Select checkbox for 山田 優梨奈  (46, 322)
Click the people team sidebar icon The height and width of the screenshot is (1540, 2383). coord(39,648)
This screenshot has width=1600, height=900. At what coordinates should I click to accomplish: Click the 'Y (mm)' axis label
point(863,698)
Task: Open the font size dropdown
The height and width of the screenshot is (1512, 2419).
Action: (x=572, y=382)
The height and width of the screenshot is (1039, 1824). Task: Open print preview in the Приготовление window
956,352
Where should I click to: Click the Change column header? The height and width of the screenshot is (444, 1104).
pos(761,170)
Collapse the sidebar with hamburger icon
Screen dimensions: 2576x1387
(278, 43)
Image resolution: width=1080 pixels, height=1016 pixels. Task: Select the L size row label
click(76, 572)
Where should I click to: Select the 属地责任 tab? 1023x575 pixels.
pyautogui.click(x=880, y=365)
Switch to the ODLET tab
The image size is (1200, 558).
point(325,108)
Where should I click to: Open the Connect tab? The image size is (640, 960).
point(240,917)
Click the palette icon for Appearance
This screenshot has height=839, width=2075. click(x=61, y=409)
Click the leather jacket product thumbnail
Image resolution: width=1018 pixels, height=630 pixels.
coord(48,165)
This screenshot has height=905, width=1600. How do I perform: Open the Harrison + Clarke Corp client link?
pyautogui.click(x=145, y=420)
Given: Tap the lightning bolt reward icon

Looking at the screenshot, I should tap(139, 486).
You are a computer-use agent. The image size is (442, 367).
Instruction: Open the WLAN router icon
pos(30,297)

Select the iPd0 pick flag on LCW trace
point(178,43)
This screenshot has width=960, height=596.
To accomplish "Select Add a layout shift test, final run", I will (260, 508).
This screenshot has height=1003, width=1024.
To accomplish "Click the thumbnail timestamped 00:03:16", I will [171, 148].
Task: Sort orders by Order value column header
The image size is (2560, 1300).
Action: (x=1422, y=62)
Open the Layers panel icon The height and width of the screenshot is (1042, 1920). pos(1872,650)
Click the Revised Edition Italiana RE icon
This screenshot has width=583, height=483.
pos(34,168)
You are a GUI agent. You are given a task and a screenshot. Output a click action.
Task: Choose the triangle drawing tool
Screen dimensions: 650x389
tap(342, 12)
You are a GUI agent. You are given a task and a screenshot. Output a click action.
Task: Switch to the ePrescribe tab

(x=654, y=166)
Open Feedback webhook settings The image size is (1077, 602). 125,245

◇ ◇ ◇ ◇ ◇ ◇ ◇

→ What is needed: Reproduce every one of the rows above verbatim, changing nothing.

→ Solution to the exercise:
Select checkbox for 山田 優梨奈  (46, 322)
Click the people team sidebar icon The height and width of the screenshot is (1540, 2383). coord(39,648)
This screenshot has width=1600, height=900. At what coordinates should I click to accomplish: Click the 'Y (mm)' axis label
point(863,698)
Task: Open the font size dropdown
The height and width of the screenshot is (1512, 2419).
Action: (x=572, y=382)
The height and width of the screenshot is (1039, 1824). Task: Open print preview in the Приготовление window
956,352
Where should I click to: Click the Change column header? The height and width of the screenshot is (444, 1104).
pos(761,170)
Collapse the sidebar with hamburger icon
Screen dimensions: 2576x1387
(278, 43)
Image resolution: width=1080 pixels, height=1016 pixels. Task: Select the L size row label
click(76, 572)
Where should I click to: Select the 属地责任 tab? 1023x575 pixels.
pyautogui.click(x=880, y=365)
Switch to the ODLET tab
The image size is (1200, 558).
point(325,108)
Where should I click to: Open the Connect tab? The image size is (640, 960).
point(240,917)
Click the palette icon for Appearance
This screenshot has height=839, width=2075. click(x=61, y=409)
Click the leather jacket product thumbnail
Image resolution: width=1018 pixels, height=630 pixels.
coord(48,165)
This screenshot has height=905, width=1600. How do I perform: Open the Harrison + Clarke Corp client link?
pyautogui.click(x=145, y=420)
Given: Tap the lightning bolt reward icon

Looking at the screenshot, I should tap(139, 486).
You are a computer-use agent. The image size is (442, 367).
Instruction: Open the WLAN router icon
pos(30,297)

Select the iPd0 pick flag on LCW trace
point(178,43)
This screenshot has width=960, height=596.
To accomplish "Select Add a layout shift test, final run", I will (260, 508).
This screenshot has height=1003, width=1024.
To accomplish "Click the thumbnail timestamped 00:03:16", I will [171, 148].
Task: Sort orders by Order value column header
The image size is (2560, 1300).
Action: (x=1422, y=62)
Open the Layers panel icon The height and width of the screenshot is (1042, 1920). pos(1872,650)
Click the Revised Edition Italiana RE icon
This screenshot has width=583, height=483.
pos(34,168)
You are a GUI agent. You are given a task and a screenshot. Output a click action.
Task: Choose the triangle drawing tool
Screen dimensions: 650x389
tap(342, 12)
You are a GUI agent. You are given a task and a screenshot. Output a click action.
Task: Switch to the ePrescribe tab

(x=654, y=166)
Open Feedback webhook settings The image size is (1077, 602). 125,245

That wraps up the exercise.